Recently, Selterman has offered his students a third option: if they chose zero extra points, they could offset the “overconsumers” who chose six, thus reducing their number below 10% and allowing the rest to get their bonus. It has worked! A few people can make a difference. We might add, above, a solution (d) for altruism. Can it be scaled up?

Tina Cartwright teaches science education at Marshall University and as a specialist in the Cabell County Schools. She has seen how students’ understanding of climate change is affected by their “home climate.” I think that was meant to be understood physically, economically, and psychologically.

In 2015, the West Virginia Legislature “softened” the national standards for science classes in the 5th, 8th, and 12th grades. Too many mean things were said about coal. Cartwright was reminded of the fight over teaching evolution forty years ago. But in 2016, Next Generation Science Standards were adopted by the state Board of Education. Surveys that had consistently shown both students and teachers minimizing climate impacts of coal and automobiles found a major shift since implementation of the new standards.

> Task requirements:
(1) In the passage on teaching climate change, in what year did the West Virginia state Board of Education adopt the Next Generation Science Standards?
(2) Rewrite the paragraph of the passage on teaching climate change that begins "In 2015, the West Virginia Legislature" as a short bulleted list that keeps its main facts.

> Available data:
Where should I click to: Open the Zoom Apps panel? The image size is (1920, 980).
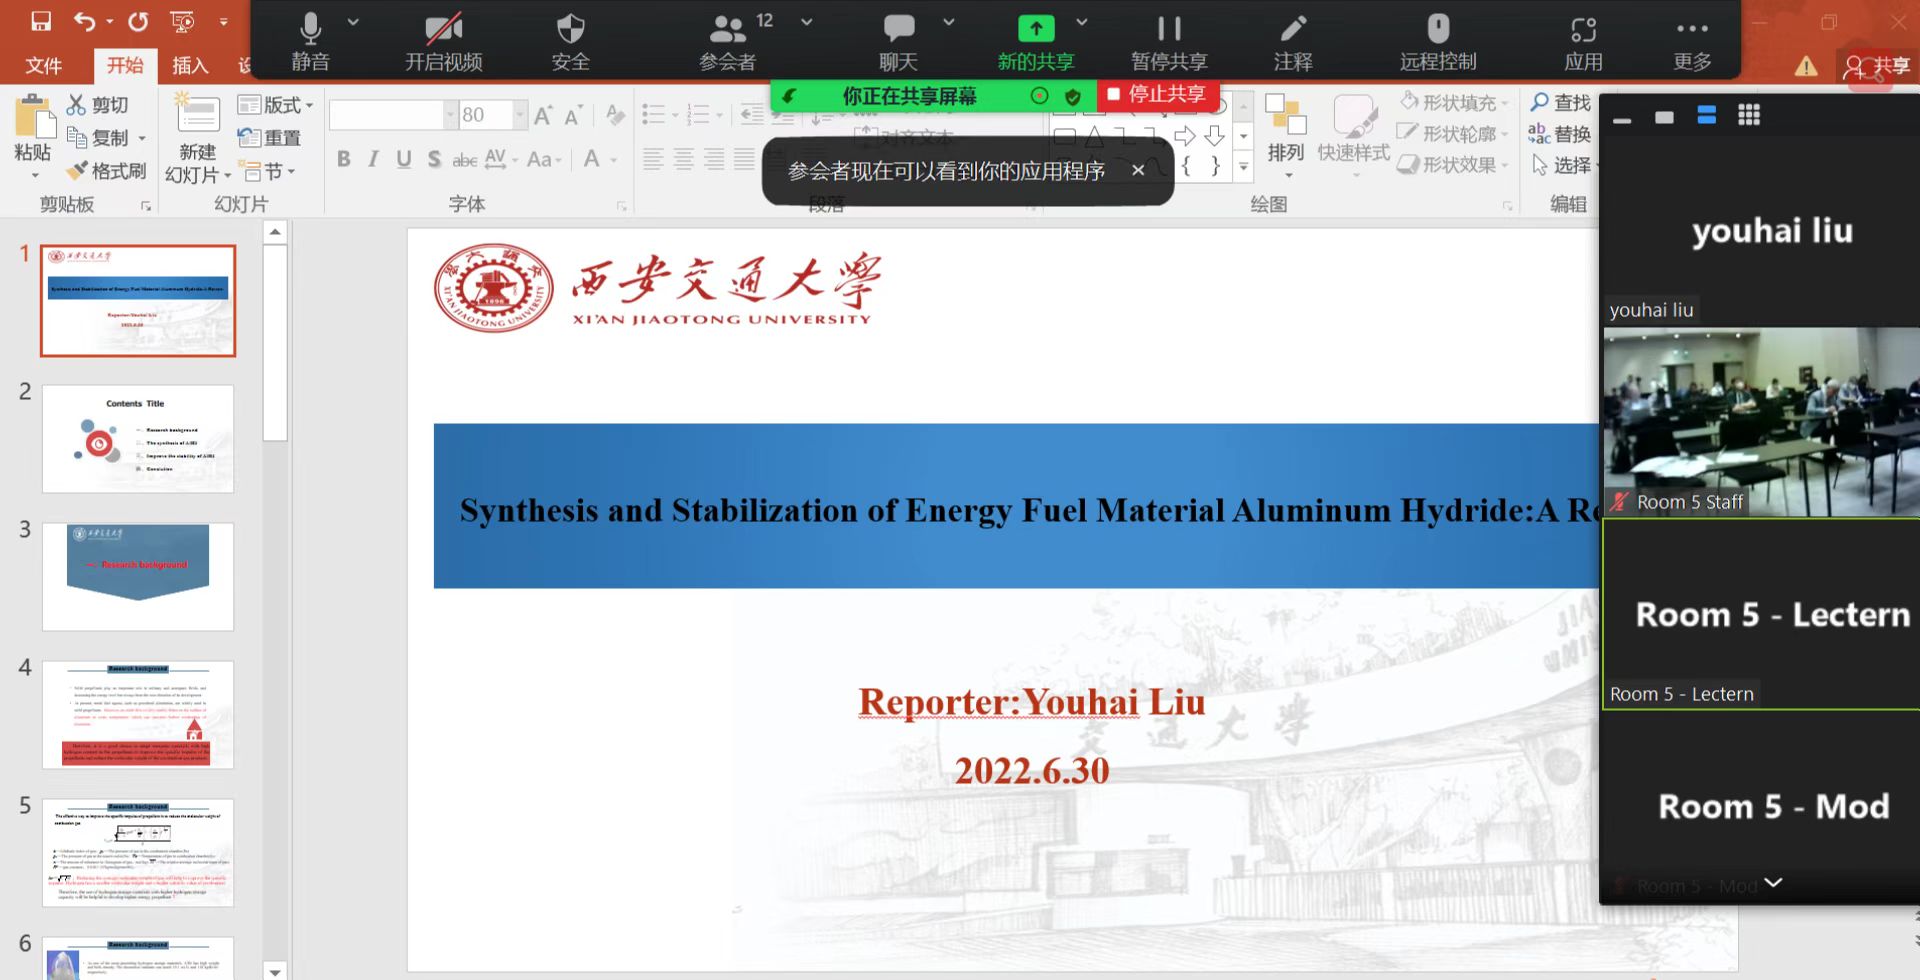pos(1582,30)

> Task results:
(1) 2016

(2)
- In 2015, the West Virginia Legislature "softened" the national science standards for grades 5, 8, and 12, because too many mean things were said about coal.
- Cartwright was reminded of the fight over teaching evolution forty years ago.
- In 2016, the state Board of Education adopted the Next Generation Science Standards.
- Surveys had consistently shown students and teachers minimizing the climate impacts of coal and automobiles. They found a major shift after the new standards were put in place.